Conclusion #
While the implementation of a learning tangle with IPFS is clearly working there is more work required before it can be used in a real-world scenario. We therefore hope to also motivate other researchers to study and improve this prototype further. A big challenge is to make the learning tangle algorithms such as tip and consensus selection more context-aware and resilient. These algorithms need to be adapted to the possibility of missing or not available data and transactions on the network. Alternatively the garbage collection of IPFS needs to be adjusted to allow for some redundancy by considering importance or recency of data. Older data would then be more likely to be deleted than recently added blocks. This should make the learning tangle algorithms more stable.
Even with these additional improvements the tangle will reach some storage limit at one point since it will grow monotonically over time. One approach to fix this could be a rolling window of transactions in which peers move the starting point (genesis transaction) forward in the tangle and delete all previous transactions. Other blockchain projects already work on so-called snapshotting techniques to increase scalability.
Another improvement that could be made is implementing a data availability check before publishing a new transaction. This can be achieved by asking other peer to notify the publishing peer once they are able to fetch the data.

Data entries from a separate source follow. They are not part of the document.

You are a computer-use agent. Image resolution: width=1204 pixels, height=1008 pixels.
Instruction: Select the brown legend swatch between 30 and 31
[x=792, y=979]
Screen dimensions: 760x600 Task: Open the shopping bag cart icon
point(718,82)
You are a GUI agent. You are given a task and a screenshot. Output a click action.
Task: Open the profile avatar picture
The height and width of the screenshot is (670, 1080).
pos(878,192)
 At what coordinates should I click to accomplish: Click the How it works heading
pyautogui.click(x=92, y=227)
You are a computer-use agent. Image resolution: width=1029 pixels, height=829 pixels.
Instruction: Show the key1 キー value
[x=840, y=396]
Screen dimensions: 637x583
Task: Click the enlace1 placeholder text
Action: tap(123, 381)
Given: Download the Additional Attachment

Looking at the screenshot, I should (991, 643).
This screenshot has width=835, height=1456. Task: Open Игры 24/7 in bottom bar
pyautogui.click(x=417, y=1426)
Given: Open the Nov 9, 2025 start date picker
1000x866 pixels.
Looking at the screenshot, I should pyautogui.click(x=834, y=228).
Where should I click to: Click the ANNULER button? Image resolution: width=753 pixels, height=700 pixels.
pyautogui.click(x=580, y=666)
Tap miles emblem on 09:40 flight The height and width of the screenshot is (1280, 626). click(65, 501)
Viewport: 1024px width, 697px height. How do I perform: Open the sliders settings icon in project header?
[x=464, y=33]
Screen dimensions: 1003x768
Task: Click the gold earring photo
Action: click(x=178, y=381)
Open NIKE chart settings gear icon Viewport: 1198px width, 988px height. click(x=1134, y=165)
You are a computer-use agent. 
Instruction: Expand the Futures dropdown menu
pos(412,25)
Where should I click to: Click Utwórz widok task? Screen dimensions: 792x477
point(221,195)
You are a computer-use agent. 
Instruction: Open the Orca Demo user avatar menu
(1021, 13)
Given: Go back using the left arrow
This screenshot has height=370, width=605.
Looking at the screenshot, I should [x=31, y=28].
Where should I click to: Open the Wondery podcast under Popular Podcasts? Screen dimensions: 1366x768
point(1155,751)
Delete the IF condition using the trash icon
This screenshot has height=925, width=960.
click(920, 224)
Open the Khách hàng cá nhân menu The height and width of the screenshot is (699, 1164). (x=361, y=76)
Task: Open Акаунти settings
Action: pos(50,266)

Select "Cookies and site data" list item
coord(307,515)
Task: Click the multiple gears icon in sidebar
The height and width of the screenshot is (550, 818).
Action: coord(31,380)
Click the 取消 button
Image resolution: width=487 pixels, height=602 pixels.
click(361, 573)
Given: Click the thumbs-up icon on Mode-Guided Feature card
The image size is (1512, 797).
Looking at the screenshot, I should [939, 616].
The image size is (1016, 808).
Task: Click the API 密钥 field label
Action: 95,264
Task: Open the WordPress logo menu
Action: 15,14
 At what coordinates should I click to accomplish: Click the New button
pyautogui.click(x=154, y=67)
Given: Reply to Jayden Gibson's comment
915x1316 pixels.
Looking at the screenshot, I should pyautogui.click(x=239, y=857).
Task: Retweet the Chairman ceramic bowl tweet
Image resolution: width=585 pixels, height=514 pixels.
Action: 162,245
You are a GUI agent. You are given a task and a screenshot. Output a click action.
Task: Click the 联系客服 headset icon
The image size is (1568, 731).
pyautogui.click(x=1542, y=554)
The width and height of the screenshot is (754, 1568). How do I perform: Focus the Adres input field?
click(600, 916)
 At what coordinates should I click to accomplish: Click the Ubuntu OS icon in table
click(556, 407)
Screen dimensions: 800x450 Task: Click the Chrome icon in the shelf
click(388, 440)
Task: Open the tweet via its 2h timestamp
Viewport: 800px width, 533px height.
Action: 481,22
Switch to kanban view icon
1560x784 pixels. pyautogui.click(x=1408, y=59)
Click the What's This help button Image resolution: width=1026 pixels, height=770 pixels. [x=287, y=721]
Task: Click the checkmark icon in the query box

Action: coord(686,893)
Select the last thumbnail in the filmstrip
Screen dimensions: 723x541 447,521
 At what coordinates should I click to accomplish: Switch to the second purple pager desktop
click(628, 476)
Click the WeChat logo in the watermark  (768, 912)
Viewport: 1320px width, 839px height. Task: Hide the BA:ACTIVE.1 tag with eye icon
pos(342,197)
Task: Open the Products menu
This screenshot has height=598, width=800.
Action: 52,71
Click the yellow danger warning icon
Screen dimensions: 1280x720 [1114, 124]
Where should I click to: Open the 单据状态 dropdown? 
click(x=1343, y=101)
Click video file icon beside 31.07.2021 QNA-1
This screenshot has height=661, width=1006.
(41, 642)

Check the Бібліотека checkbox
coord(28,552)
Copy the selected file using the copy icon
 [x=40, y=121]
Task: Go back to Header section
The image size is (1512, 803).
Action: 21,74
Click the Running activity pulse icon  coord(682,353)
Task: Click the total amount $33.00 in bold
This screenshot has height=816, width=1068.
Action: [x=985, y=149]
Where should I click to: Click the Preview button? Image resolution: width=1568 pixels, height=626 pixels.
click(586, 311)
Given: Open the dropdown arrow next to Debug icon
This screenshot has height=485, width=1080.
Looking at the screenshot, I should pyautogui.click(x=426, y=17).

A way of improving the benchmark quality of the prototype is increasing the storage size of the machines or increasing the number of devices in the cluster to allow for longer or larger simulations. Furthermore, one could implement any feasible alternative for peer-to-peer communication to replace IPFS. For simulation scenarios it would be interesting to see how the performance changes with alternative (potentially non-decentralized) implementations such as RabbitMQ for message passing and BitTorrent for data sharing.
Lastly, we also showed that training a model from zero takes a lot more time in a distributed learning approach because of the massive communication overhead. Using a pre-trained model could improve this.
In conclusion, during the course of this project we showed that a practical implementation of the learning tangle concept is possible with IPFS. We proved this by simulating large networks using a scale-up approach and by simulating a more realistic scenario using a scale-out approach. Both simulations showed very satisfactory and promising benchmark results. Therefore, we conclude that the concept and prototype were well designed. Once we started scaling the solution we also saw that the devil is in the details when it comes to decentralized systems. Nevertheless, we think that a real-world application of the learning tangle concept is possible because most of the challenges encountered can be solved by investing additional engineering work.